◆ Dataset:

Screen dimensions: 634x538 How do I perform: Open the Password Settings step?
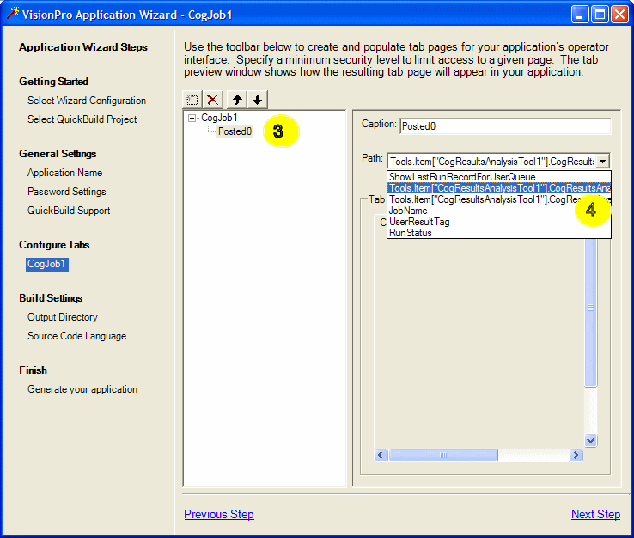tap(67, 192)
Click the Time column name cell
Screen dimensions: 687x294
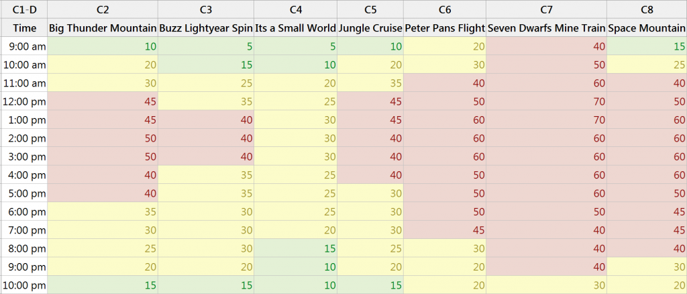click(24, 28)
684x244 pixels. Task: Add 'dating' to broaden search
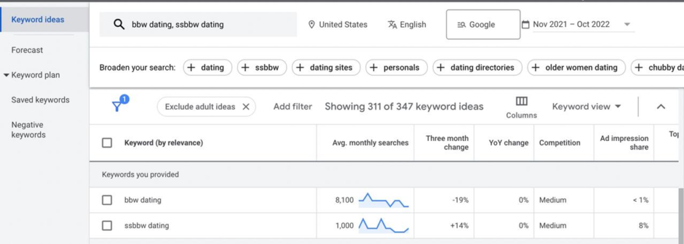[207, 68]
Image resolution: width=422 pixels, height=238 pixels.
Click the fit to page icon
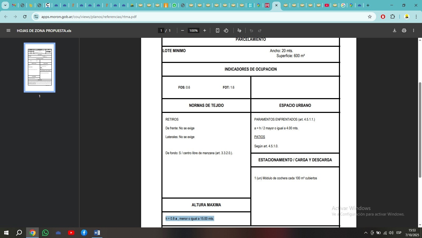(x=217, y=30)
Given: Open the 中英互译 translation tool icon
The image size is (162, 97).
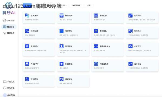Looking at the screenshot, I should pyautogui.click(x=27, y=15).
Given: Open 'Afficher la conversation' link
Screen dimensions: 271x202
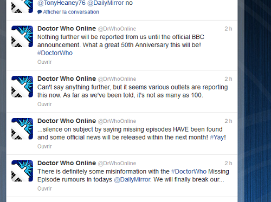Looking at the screenshot, I should (x=71, y=12).
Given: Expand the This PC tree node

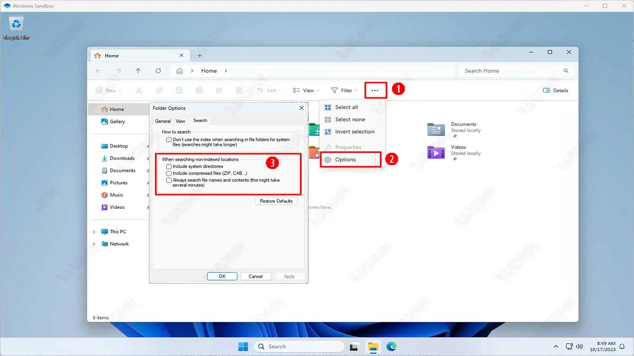Looking at the screenshot, I should [x=94, y=232].
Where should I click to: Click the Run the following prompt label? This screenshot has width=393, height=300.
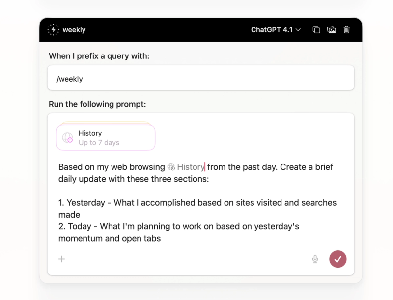point(97,104)
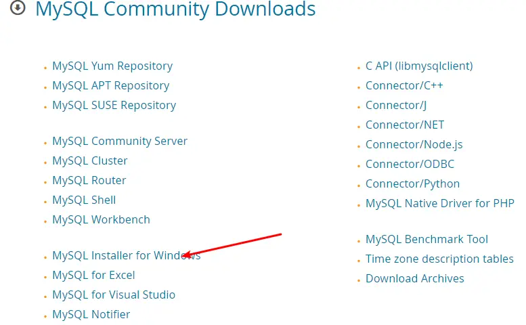Click the download circle icon beside page title
This screenshot has height=325, width=526.
(x=18, y=8)
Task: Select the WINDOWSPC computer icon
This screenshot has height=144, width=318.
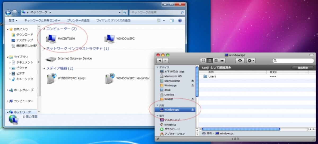Action: (x=109, y=39)
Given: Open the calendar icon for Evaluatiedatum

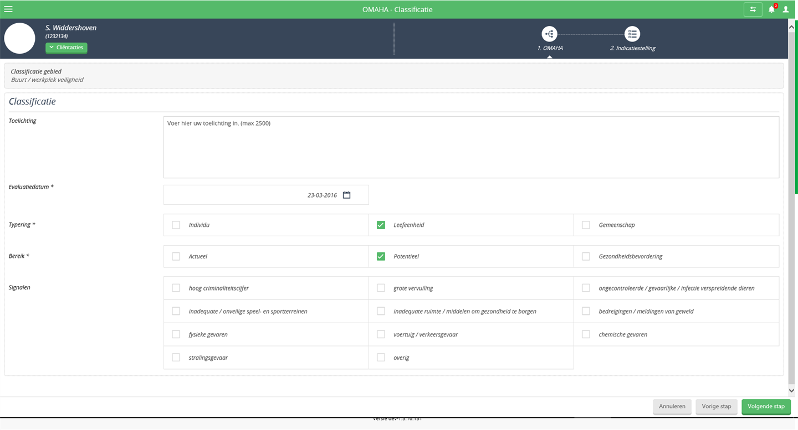Looking at the screenshot, I should (347, 195).
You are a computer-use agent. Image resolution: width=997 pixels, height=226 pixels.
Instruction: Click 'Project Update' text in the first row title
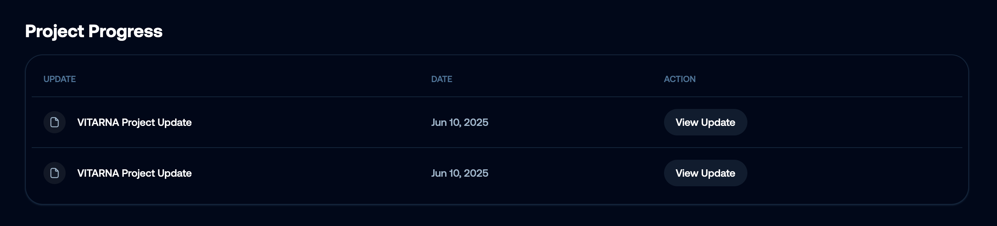156,122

◆ Task: Write the data above out again exactly, every line of it, and exclude the pictures.

◆ Exercise result:
Screen dimensions: 634x538 How do I perform: Open the Password Settings step?
tap(67, 192)
Click the Time column name cell
Screen dimensions: 687x294
click(24, 28)
684x244 pixels. Task: Add 'dating' to broaden search
[207, 68]
Image resolution: width=422 pixels, height=238 pixels.
Click the fit to page icon
(x=217, y=30)
Given: Open the 中英互译 translation tool icon
The image size is (162, 97).
Looking at the screenshot, I should pyautogui.click(x=27, y=15).
Given: Open 'Afficher la conversation' link
Screen dimensions: 271x202
Looking at the screenshot, I should (x=71, y=12).
Given: Expand the This PC tree node

Looking at the screenshot, I should [x=94, y=232].
Where should I click to: Click the Run the following prompt label? This screenshot has width=393, height=300.
point(97,104)
Click the download circle icon beside page title
This screenshot has height=325, width=526.
(x=18, y=8)
Task: Select the WINDOWSPC computer icon
This screenshot has height=144, width=318.
Action: (x=109, y=39)
Given: Open the calendar icon for Evaluatiedatum

Looking at the screenshot, I should (347, 195).
You are a computer-use agent. Image resolution: width=997 pixels, height=226 pixels.
Instruction: Click 'Project Update' text in the first row title
156,122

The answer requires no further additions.